In: Economics
86. Which market is attractive to Japanese pharmaceutical companies because of its growth rate?
a. China b. Indonesia c. EU d. United States
87. Born global firms are more likely to be:
a. Fast-food franchises b. Service firms c. Subsidiaries of multinational companies d. High-tech start-ups
88. Japanese firms tend to begin internationalization by entering Asian & European markets first, then proceed to enter the U.S. market.
a. True b. False
89. Global companies are advised to have strong positions in:
a. Developed countries b. Developing countries c. Developed and developing countries d. Europe, Japan, and the United States
90. Which IS NOT a common characteristic of markets in developing countries compared to markets in developed countries?

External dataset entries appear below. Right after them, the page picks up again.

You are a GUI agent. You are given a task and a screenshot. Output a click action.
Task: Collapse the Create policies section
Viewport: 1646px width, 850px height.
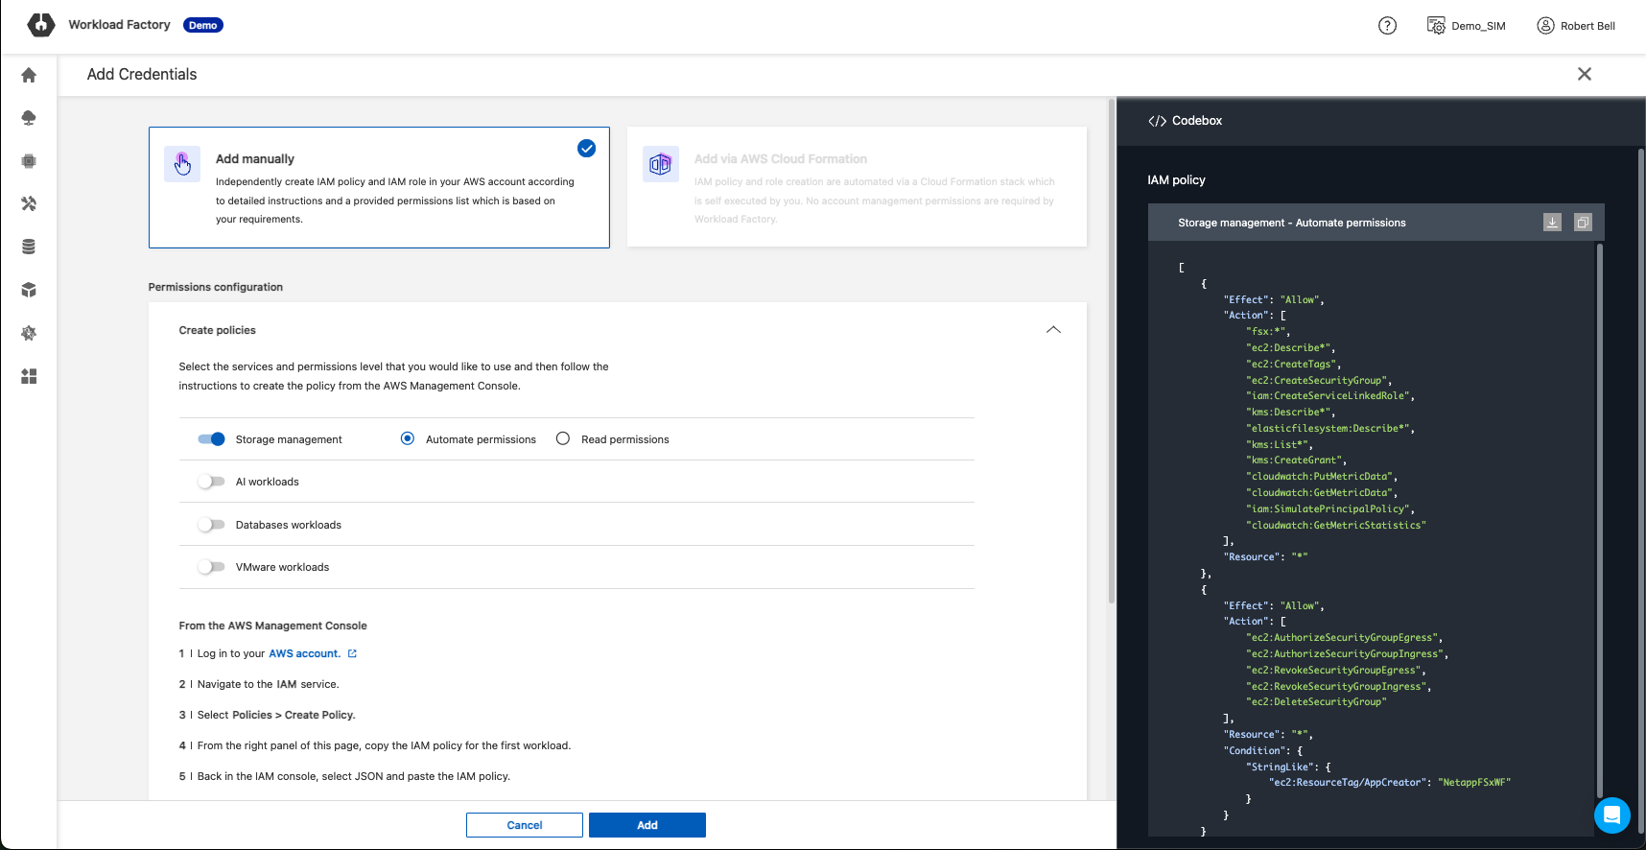[1053, 330]
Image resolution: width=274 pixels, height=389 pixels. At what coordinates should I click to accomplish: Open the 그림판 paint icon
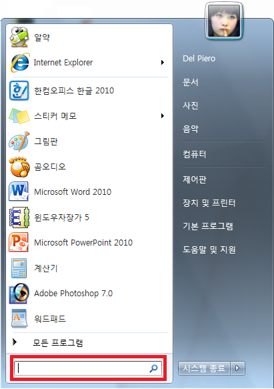[x=19, y=141]
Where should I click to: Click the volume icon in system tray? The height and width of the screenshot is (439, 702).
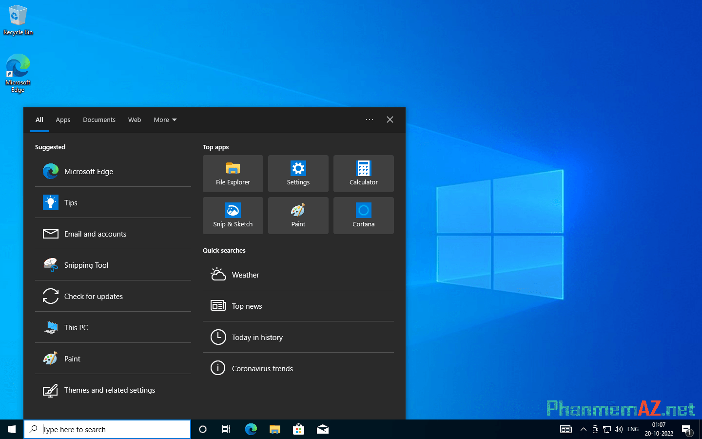tap(618, 429)
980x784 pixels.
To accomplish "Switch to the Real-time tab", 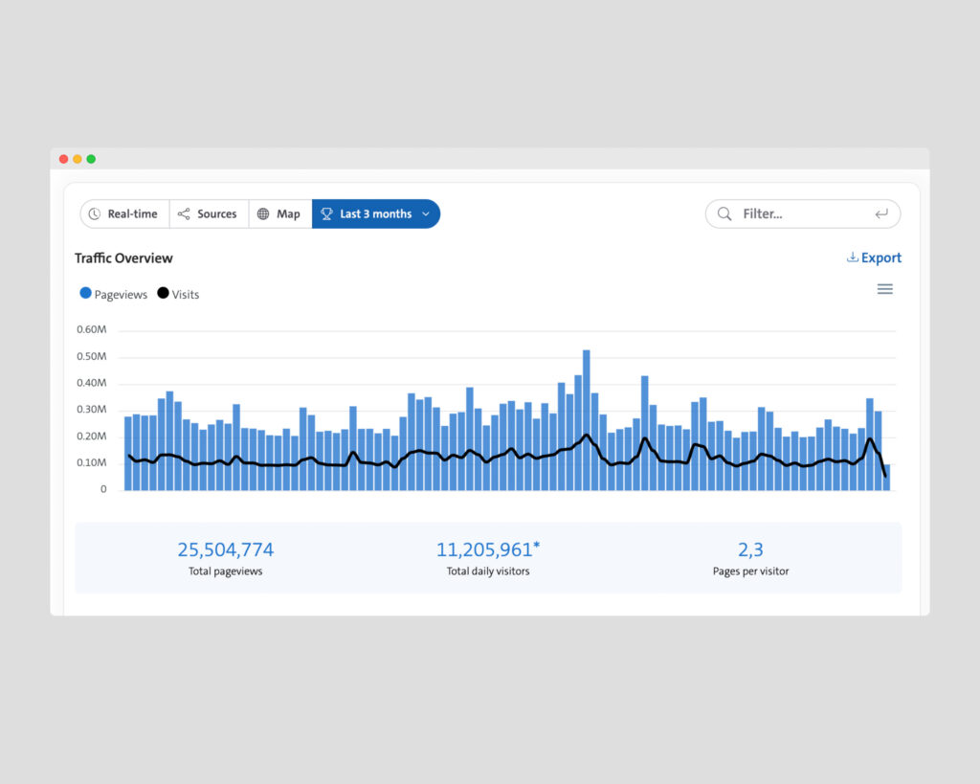I will point(125,214).
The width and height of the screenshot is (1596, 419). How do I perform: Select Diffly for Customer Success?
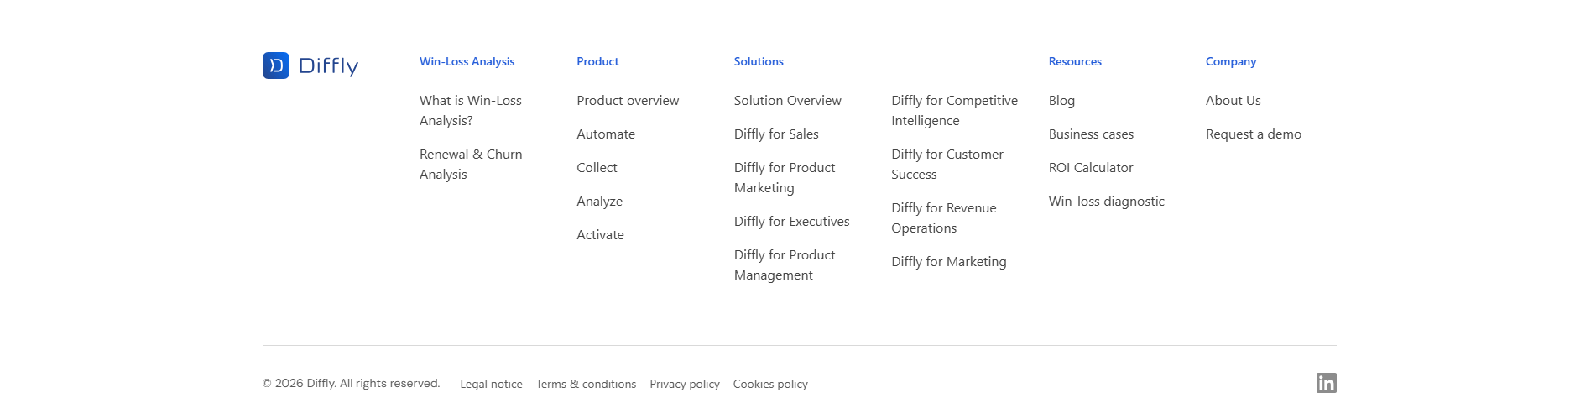pos(947,164)
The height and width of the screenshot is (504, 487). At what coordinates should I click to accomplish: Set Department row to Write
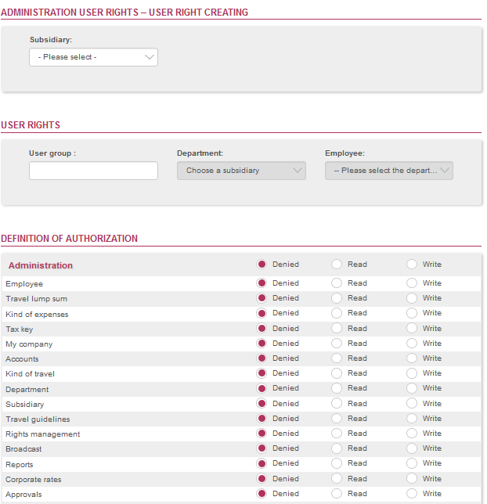[411, 388]
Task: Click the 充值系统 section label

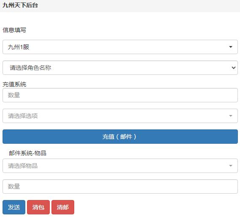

a. Steady growth b. High growth rates c. Higher risks offset by higher returns d. A growing middle class
91. Market growth in developing countries may exceed growth in developed countries often as a result of higher population growth.
a. True b. False
92. Eastern European countries such as Poland and the Czech Republic have proven less problematic to Western marketers than Russia.
a. True b. False
93. Lead markets are usually:
a. Home markets of global competitors b. Major growth markets world-wide c. Major growth markets regionally d. None of these are true
94. Must-win markets are located exclusively in triad countries and are defined as crucial to global market leadership.
a. True b. False
95. Research suggests that the psychic-distance paradox may be more common among producers of standardized products than among producers of customized products.
a. True b. False
96. What IS NOT a micro-indicator of market size?
a. Number of farms b. Population growth rate c. Electricity consumption d. Scientists and engineers
97. Firms often choose markets similar to their home market because:
a. They provide the greatest growth potential b. There will be no surprises c. Domestic success will be more easily transferable to such markets d. All of these statements are true
98. Which of the following would affect a decision to enter a group of countries in a single geographic region?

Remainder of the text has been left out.